__YOUR ASSIGNMENT__.
From the line that holds "The height and" down to the last line of the listing below, transcribe exactly and only those lines. Leave pictures out.

--------------------------------------------------

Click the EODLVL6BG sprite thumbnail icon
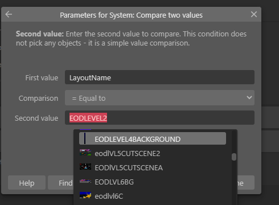Screen dimensions: 279x205 point(85,181)
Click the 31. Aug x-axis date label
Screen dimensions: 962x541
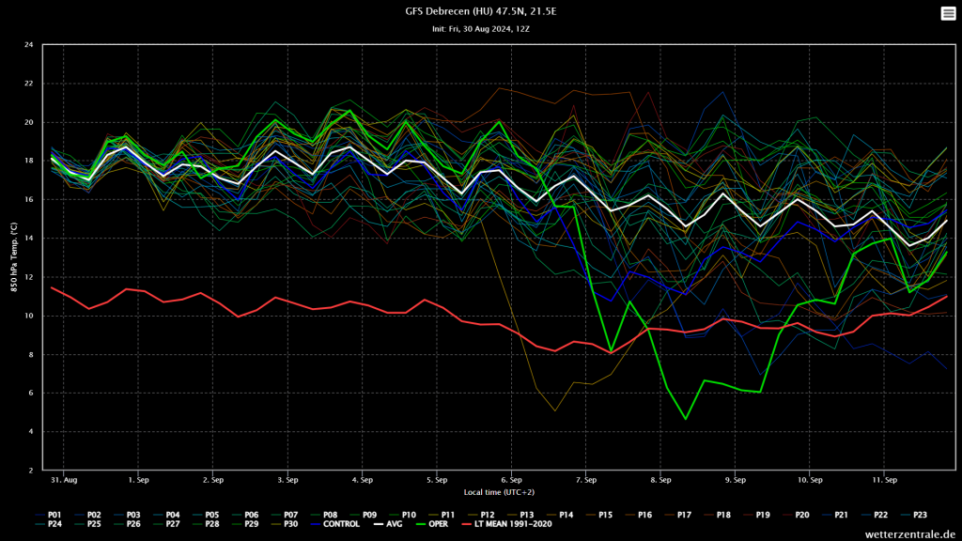click(64, 479)
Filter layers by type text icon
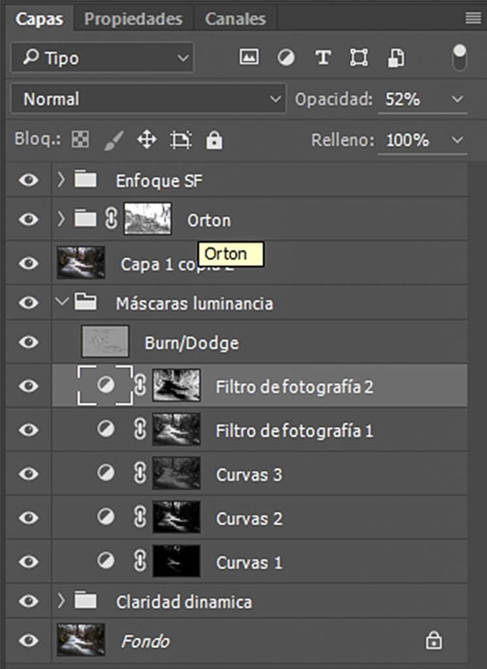487x669 pixels. [x=322, y=57]
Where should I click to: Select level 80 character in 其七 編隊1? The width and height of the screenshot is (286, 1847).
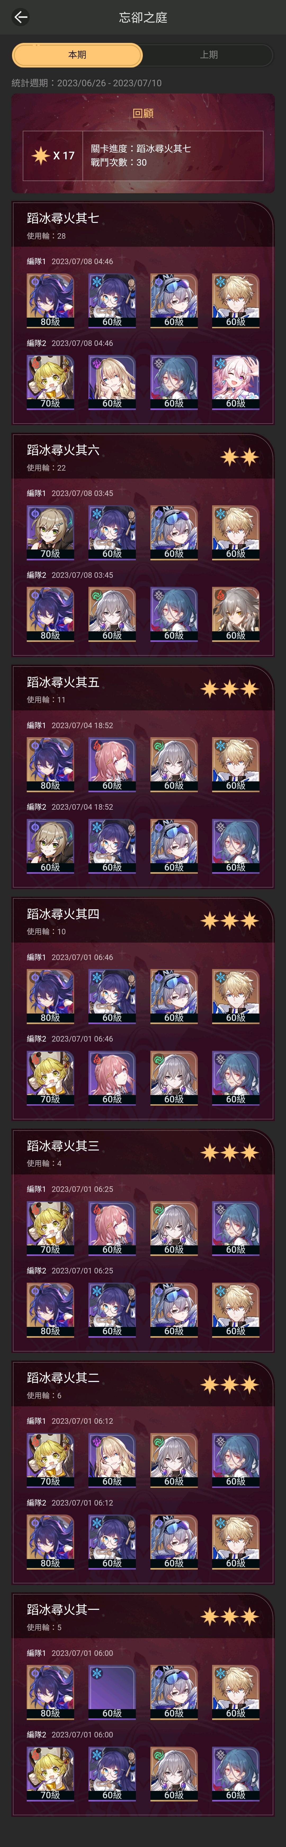(x=50, y=300)
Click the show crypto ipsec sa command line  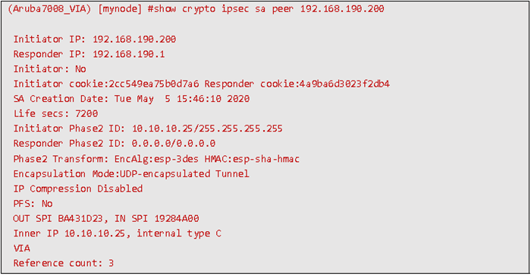[196, 9]
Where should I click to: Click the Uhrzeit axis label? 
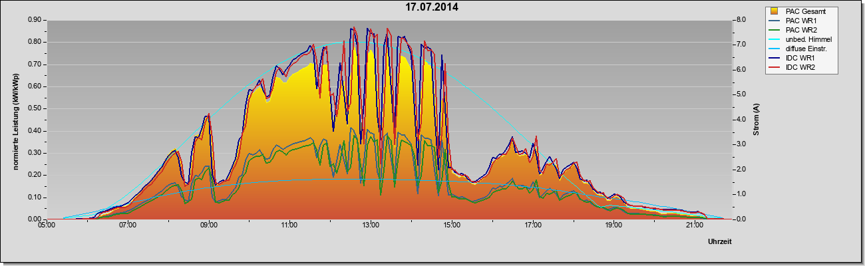coord(720,242)
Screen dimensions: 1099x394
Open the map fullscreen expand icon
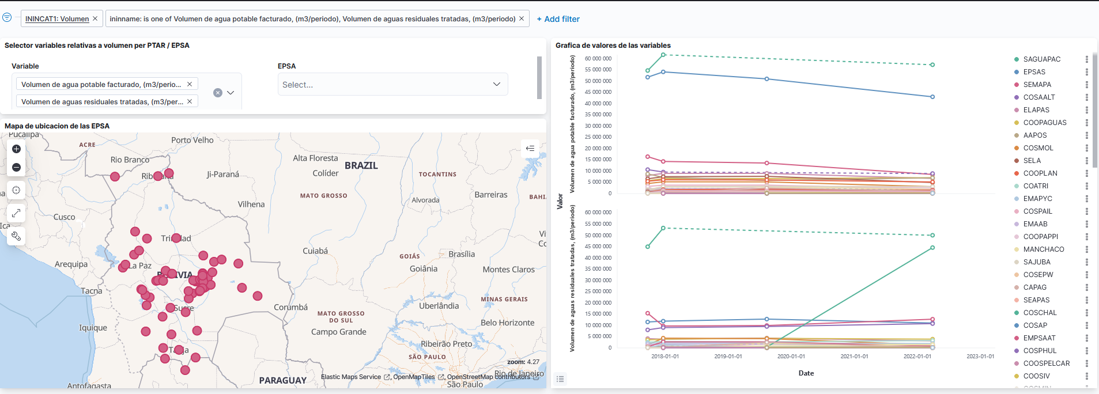pos(16,213)
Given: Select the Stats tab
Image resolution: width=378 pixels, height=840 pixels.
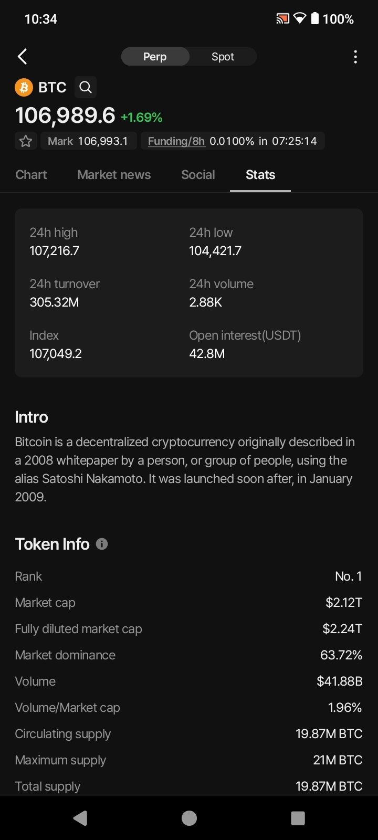Looking at the screenshot, I should [x=260, y=175].
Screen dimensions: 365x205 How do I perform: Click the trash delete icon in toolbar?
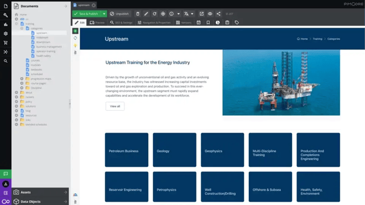[x=138, y=13]
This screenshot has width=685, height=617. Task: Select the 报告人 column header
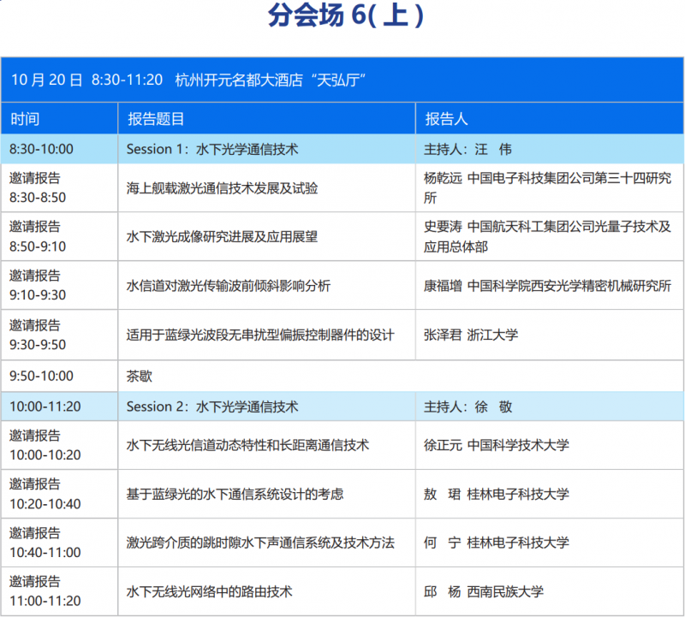point(446,119)
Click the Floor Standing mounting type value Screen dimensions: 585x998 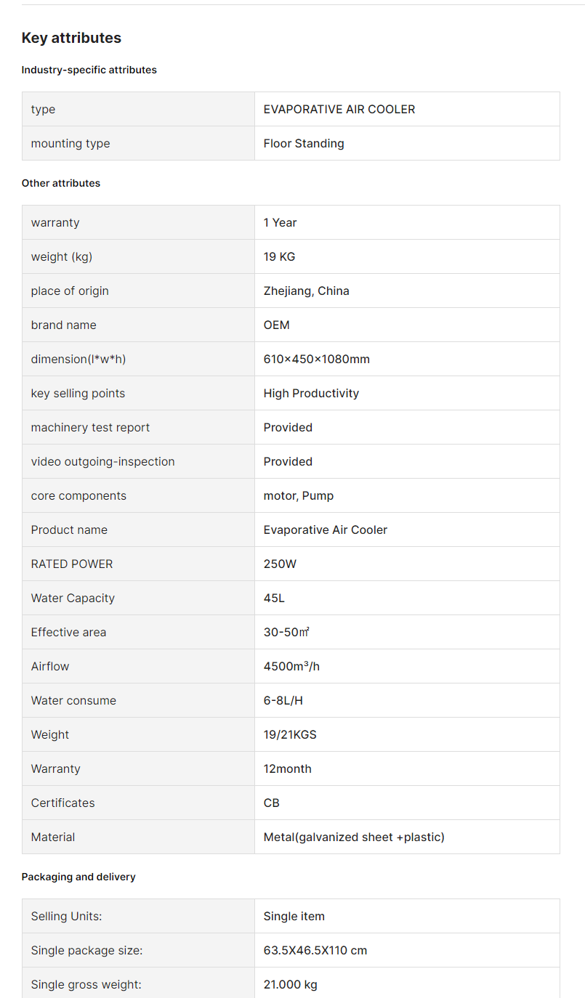(x=304, y=143)
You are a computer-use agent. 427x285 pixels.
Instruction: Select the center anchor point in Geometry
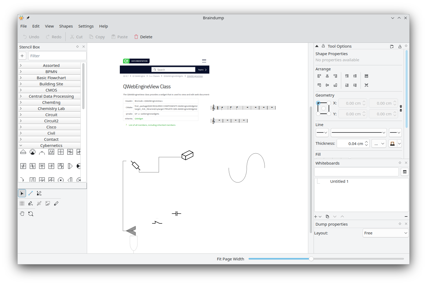(324, 108)
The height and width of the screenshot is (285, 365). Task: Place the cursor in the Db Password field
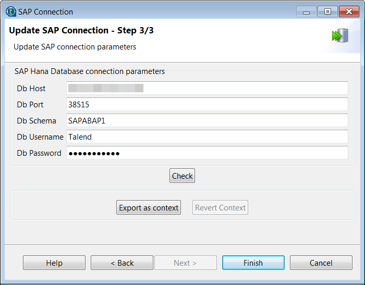[x=207, y=153]
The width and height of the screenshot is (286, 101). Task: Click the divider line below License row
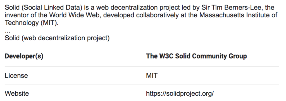click(142, 84)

--------------------------------------------------

__RESPONSE BOX__.
The height and width of the screenshot is (285, 365). Task: Place the cursor in the Db Password field
[x=207, y=153]
The width and height of the screenshot is (286, 101). Task: Click the divider line below License row
click(142, 84)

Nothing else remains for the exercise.